A useful way to resolve the question of whether operant conditioning should be envisaged in mentalistic terms or purely causal terms would be to examine the phenomena linked with it, and ascertain whether the key concepts invoked to explain these them can be defined using a mind-neutral intentional stance or requires a mentalistic explanation.
One phenomenon - blocking - has been proposed by Beisecker as an example of behaviour that expectation-generating animals would engage in. I shall discuss this particular claim in detail, as it is a highly unusual prediction of one model of associative learning - the Rescorla-Wagner model - whose central ideas are usually expounded using mentalistic terminology.
While the Rescorla-Wagner model is not able to explain all phenomena connected with classical conditioning, it is still regarded as "the 'best' theory of classical conditioning" (Jackson, 2002). Its basic principle is that "the amount of conditioning depends on how surprising the association between the CS and US is. Surprise determines not only if conditioning occurs but how much conditioning occurs. The more unexpected or surprising the US, the more conditioning will occur" (Lipp, 1998, italics mine). Surprise surely qualifies as a mental state.
Blocking, which is readily explained by the model, has been interpreted by some learning theorists as evidence that animals form expectations and hence have mental states. Beisecker describes how it works:
Several learning theorists have argued that the apparent educability of some creatures is best explained in terms of the adjustment of "expectation-like" structures mediating between sensory input and behavioral output. For example, expectations are a reasonable explanation for the blocking phenomena often observed in actual creatures. Animals that have been trained to associate a conditioned stimulus with an unconditioned stimulus will subsequently fail to associate other stimuli with the unconditioned stimulus, when the latter are presented along with the original conditioned stimulus. For example, rats that have been trained to associate a bell tone with an electric shock will not come to associate a red light with a shock, as long as the red light is consistently paired with the bell tone. The prior conditioning prevents (or "blocks") subsequent conditioning to other, co-varying stimuli. If learning were merely a function of the frequency of stimulus-pairing, then one would expect the animal to become conditioned to the new stimulus as well. One would expect the rats eventually to associate the red light with a shock, as indeed they do when they aren't subjected to the earlier training. Many learning theorists have argued that the failure of previously conditioned animals to become conditioned to the new stimulus arises because the animal already uses the original conditioned stimulus to successfully predict the occurrence of the unconditioned stimulus. When a previously conditioned rat encounters the compound tone and light stimulus, it expects that the shock will occur (because it heard the bell tone), and so the subsequent shock isn't a surprise. Since events are as they were expected to be (they were not novel), there is no pressure to develop new associations, hence no subsequent conditioning to the light. Thus these theorists conclude that the rats are responding to surprise, to things not being as they expected them to be (Beisecker, 1999, pp. 298-299, italics mine).
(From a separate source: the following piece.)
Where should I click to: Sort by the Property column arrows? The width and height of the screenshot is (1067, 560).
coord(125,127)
The ability to form expectations is certainly a sufficient condition for having mental states, and if Beisecker's account of belief is correct, it is a necessary condition as well. If blocking indicates the presence of expectations, then can we use the phenomenon of blocking to distinguish those animals with minds from those without?
There are two good reasons for caution here. First, associative learning is widespread in the animal kingdom: even simple worms have been shown to be capable of it. The evidence for operant conditioning is less clear, but it is well-documented for many kinds of insects, and we have already discussed tentative evidence that worms such as C. elegans may be capable of it. However, most kinds of animals that are capable of operant conditioning have not yet been shown to exhibit blocking (see Appendix for further discussion). There have been no confirmed reports of blocking in worms, and its occurrence even in so-called "higher" invertebrates (honeybees) remains controversial. If Beisecker wishes to propose blocking as a litmus test of cognitive mental states, then he has will have to limit these states to invertebrates.
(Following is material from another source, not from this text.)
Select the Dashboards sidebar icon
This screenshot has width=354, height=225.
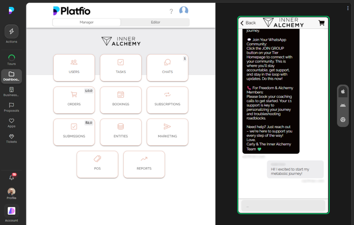pos(12,76)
A second reason for caution is that blocking may turn out to be explicable in non-mentalistic terms, in any case. As one neurobiologist who does research in this field commented (Menzel, personal email communication, 21 July 2003):
Expectation is a term that I am also using in these papers but not with a high order cognitive meaning. It is my impression that scientists in my field are considering expectation as a function that results from former learning and creates a status of retrieved memory without implications about any separate cognitive state other than memory retrieval. There are even concepts that try to explain blocking as a function of peripheral sensory integration.
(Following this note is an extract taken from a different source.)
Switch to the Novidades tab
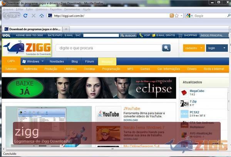The height and width of the screenshot is (157, 231). click(57, 62)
We have already seen that sensory capacities and memory can be explained by adopting a goal-centred intentional stance, without the need for a richer, mentalistic account. If many scientists believe that these capacities are sufficient to explain blocking, then (pace Beisecker) it would be unwise to invoke blocking as evidence of mental states.
L.13 The occurrence of blocking in an organism does not provide a sufficient warrant for our ascription of cognitive mental states to it.